PAMELA CONSTABLE: Yeah, it's so bizarre. I mean there really is not any election campaign going on here. It's almost hard to describe. If you could imagine, you know, a typical sort of American or Western election with candidates giving speeches and the debates and going on TV or radio and talking and having slogans and platforms and reporters and cheers -- there's absolutely none of that. I remember thinking two weeks ago -- oh, my God, you know, there's 18 candidates and 34 provinces -- what am I going to do? Well, as it turned out so far, I was more than adequate to do the job. This is an eerily silent campaign. People are afraid to have public rallies or events, or they can't afford it. Very little traveling by the candidates. Very little of anything we would consider essential to holding an election in terms of the recognition of the candidates.
BROOKE GLADSTONE: How can they even know about the 17 candidates and who they should select?
PAMELA CONSTABLE: They don't. There have been posters printed of each candidate, with assistance from the United Nations, and those are everywhere --everywhere you go, even in small villages, you do see posters. So that's something. There's a huge list of problems. Lack of information is certainly one of them. There's the problem of lack of polling monitors. There's going to be the problem of getting ballots and ballot boxes to the voters, and then from the voters and polls to the places where they're going to be counted. I don't really know how you could get more information to people. It's such a-- it's a country with, you know, many, many rural, isolated areas. It's going to be an amazing miracle, actually, if the election happens at all.

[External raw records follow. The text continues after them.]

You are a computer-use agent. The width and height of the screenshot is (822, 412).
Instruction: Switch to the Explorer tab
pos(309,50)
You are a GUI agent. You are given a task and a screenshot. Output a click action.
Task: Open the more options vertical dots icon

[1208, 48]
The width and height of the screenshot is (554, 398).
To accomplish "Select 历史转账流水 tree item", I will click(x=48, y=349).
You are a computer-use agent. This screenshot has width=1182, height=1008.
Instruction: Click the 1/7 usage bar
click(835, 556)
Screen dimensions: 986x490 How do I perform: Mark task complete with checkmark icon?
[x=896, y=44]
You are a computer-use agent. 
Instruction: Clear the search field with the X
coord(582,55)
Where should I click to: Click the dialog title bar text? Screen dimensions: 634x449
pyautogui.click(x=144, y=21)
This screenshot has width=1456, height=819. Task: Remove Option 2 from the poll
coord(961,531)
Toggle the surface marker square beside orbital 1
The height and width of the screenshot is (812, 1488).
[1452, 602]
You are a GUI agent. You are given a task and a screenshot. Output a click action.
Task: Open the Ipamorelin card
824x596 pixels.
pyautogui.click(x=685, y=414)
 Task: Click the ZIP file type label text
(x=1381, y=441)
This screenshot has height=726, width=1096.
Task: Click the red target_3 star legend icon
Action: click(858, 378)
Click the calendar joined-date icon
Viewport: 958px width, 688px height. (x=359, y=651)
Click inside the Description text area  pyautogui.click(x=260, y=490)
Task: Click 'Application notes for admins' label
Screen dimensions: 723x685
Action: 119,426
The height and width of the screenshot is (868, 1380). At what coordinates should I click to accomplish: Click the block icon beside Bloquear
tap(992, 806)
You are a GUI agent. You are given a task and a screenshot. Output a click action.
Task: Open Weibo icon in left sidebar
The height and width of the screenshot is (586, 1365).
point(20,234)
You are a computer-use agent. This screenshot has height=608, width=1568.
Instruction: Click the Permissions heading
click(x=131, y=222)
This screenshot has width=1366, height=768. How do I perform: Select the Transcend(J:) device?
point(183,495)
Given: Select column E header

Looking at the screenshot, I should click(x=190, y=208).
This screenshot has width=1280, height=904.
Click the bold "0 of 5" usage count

BROOKE GLADSTONE: We have been told by the Bush administration that about 10 million people have registered to vote. Skeptics say there aren't that many people in the country. So-- can we even reliably know what the population of that nation is?
PAMELA CONSTABLE: No, we don't. There has not been a census in a very long time. There is no reliable estimate of the population. It was estimated that there would be approximately 10 million people of voting age in the country, and as you said, all of those - and more - appear to have registered. [LAUGHTER] I'd be careful, though, not to necessarily call it fraud, in the classic sense of the word. In many cases people did not understand what the registration was for. Many people, especially women, who are illiterate and don't know anything about politics in many cases, thought they were getting a food ration card. Therefore, if they had a chance to sign up twice, they would do it.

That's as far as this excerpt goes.